The uv pip command is a wrapper around the pip command that is included in the Python installation. It is used to install packages and track them in our project configuration. It’s saying, “Hey uv, use pip to do the following command for me.” Many such commands are available in the uv tool, always prefaced with uv. In this case, uv pip list is the same as pip list.

Understanding Project Files

Let’s examine the files created by uv init:

pyproject.toml

This is the modern standard for Python project configuration. If you open it, you’ll see something like:

[project]
name = "bcog200"
version = "0.1.0"
description = "Add your description here"
readme = "README.md"
requires-python = ">=3.13"
dependencies = [
    "jupyter>=1.1.1",
    "matplotlib>=3.10.3",
    "numpy>=2.2.6",
    "pandas>=2.2.3",
]

This file makes it easy to:

Share your code with others
Ensure everyone uses the same versions of packages
Install all dependencies with a single command

What if my Python version is different from 3.13?
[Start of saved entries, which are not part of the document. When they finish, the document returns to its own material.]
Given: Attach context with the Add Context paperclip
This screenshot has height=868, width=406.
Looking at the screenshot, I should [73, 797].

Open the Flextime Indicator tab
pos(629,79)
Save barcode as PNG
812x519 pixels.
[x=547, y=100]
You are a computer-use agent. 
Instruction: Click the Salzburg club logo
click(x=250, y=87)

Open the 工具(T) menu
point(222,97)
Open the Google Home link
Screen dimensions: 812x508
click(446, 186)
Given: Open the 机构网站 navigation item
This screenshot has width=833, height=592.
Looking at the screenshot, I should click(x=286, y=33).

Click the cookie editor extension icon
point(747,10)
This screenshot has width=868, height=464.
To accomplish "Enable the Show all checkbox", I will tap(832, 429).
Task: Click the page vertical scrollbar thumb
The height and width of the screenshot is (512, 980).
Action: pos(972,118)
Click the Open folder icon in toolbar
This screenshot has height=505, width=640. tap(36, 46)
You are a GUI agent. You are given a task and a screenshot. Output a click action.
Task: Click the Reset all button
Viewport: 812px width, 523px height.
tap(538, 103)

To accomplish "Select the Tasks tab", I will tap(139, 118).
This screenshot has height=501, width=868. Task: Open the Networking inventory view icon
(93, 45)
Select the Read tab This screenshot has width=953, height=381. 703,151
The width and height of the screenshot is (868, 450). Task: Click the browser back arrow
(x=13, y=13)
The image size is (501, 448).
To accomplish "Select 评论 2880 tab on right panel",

For this course, it would be helpful to use Python 3.13 (or higher, assuming all the packages you need are compatible with it). If your environment is using a lower version (e.g., 3.12, 3.11, etc.), then you have two ways to fix the issue. The first is to edit the requires-python entry in your pyproject.toml file to the version you want, then run uv sync to update your environment to match the new version.

The second way is to recreate your virtual environment from scratch with the version you want. This is a two-step process:

First, delete the .venv folder (if it exists)
Then, recreate it with: uv venv .venv --python 3.13

Once you have done one of these (no need to do both), you can verify your Python version by using uv run python --version which will print the version of Python you are using to the terminal.

requirements.txt

This file contains the exact versions of all installed packages, which helps ensure reproducibility. You can update it with:

uv pip freeze > requirements.txt

Using `uv` Going Forward

Here are some common uv commands you’ll use throughout this course:

Install a package and track it: uv add package_name
Install packages from requirements.txt: uv pip install -r requirements.txt
Update a package: uv add --upgrade package_name
Remove a package: uv remove package_name
Run a Python script: uv run python script.py or python script.py (after activating your environment)
Update lockfile: uv lock or uv pip freeze > requirements.txt

Shell Autocompletion (Optional)

To make it easier to use uv with tab completion, you can set up shell autocompletion:

Bash

echo 'eval "$(uv generate-shell-completion bash)"' >> ~/.bashrc

Zsh

echo 'eval "$(uv generate-shell-completion zsh)"' >> ~/.zshrc

PowerShell

if (!(Test-Path -Path $PROFILE)) {
  New-Item -ItemType File -Path $PROFILE -Force
}
Add-Content -Path $PROFILE -Value '(& uv generate-shell-completion powershell) | Out-String | Invoke-Expression'

Alternative Approaches (Not Required for This Course)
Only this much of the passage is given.